Premesso che nessuno dei numerosi clientes del dott. Palamara è stato sanzionato disciplinarmente per le proprie documentate interferenze, la preponderanza numerica delle archiviazioni dirette ‘inventate’ dal P.G. rispetto a quelle previste dalla legge rende urgente la risposta ai seguenti quesiti: 1) ancorché con l’asserito consenso del Ministro del tempo, legittimamente il P.G. poteva implementare l’archiviazione c.d. diretta, tra l’altro delegandola interamente e definitivamente a un Sostituto? 2) le modalità formali e sostanziali della predetta archiviazione, e in particolare gli elenchi trasmessi, consentono al Ministro di valutarne il fondamento, per adempiere responsabilmente al citato dettato costituzionale; 3) legittimamente il P.G. può preferire a proprio arbitrio l’archiviazione cd. diretta rispetto all’unico modulo di inazione previsto dal citato art. 16?

Soltanto per completezza si rassegna che il menzionato ordine di servizio conclude la trilogia degli ‘editti’ fin qui emessi in materia dal P.G. (ma sconfessati dalle Sezioni Unite e dal C.D.S.), dacché egli, con il primo editto, aveva statuito che le autopromozioni (quelle, cioè, con cui il magistrato si raccomandava direttamente al dott. Palamara per interferire a proprio vantaggio sulle decisioni del C.S.M.) non sono disciplinarmente rilevanti; e, con il secondo, che nessuno - neppure il Consiglio Superiore della Magistratura e tanto meno il cittadino che aveva segnalato al P.G. l’abuso di un giudice - ha diritto di accesso all’archiviazione.

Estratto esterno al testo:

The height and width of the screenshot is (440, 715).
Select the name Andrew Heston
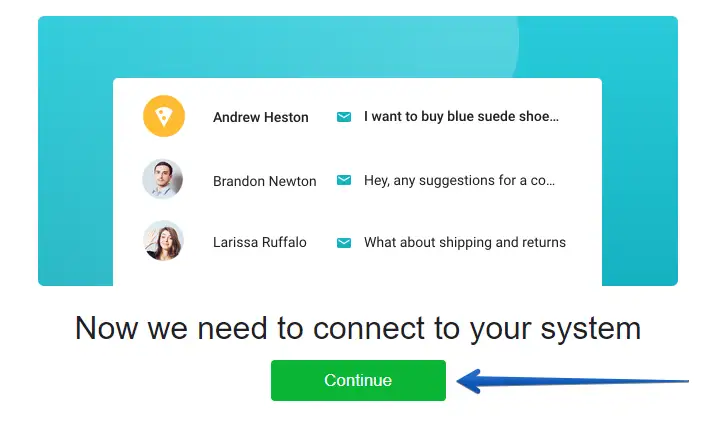[x=260, y=117]
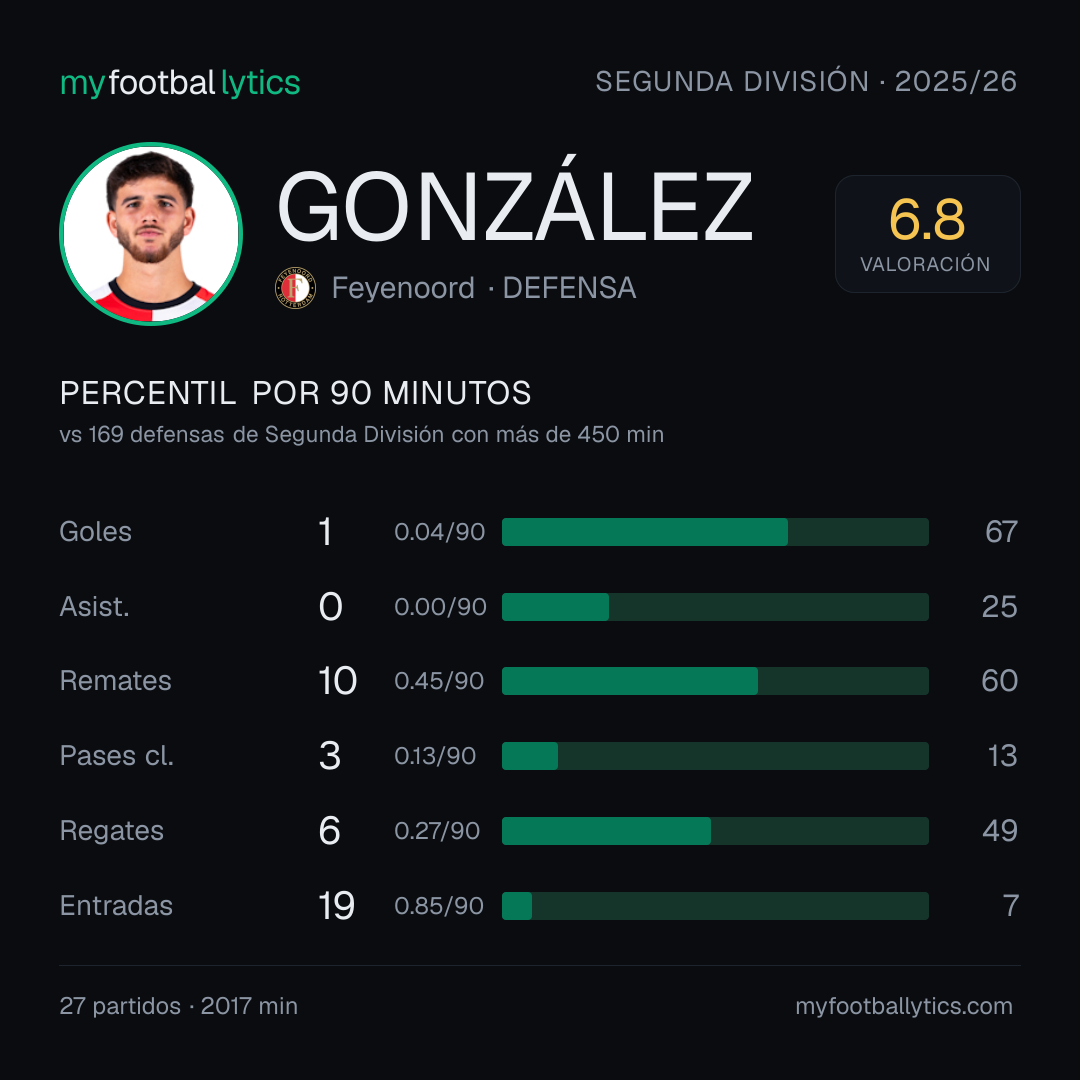Select the 6.8 Valoración rating badge

tap(927, 233)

Aveva visto tanto bene quanto lontano il Costituente nell’assegnare al Ministro della Giustizia la potestà di attivare le funzioni del C.S.M., senza compromettere minimamente la separazione dei poteri! Sennonché, parodiando Dante, (come le leggi anche) i poteri «son», ma fin qui nessuno dei precedenti Ministri vi ha posto mano.

Possiamo augurarci che sapientemente provveda il nuovo titolare del Dicastero, dott. Carlo Nordio, perché difficilmente il «legno  storto» della Giustizia si raddrizza da solo!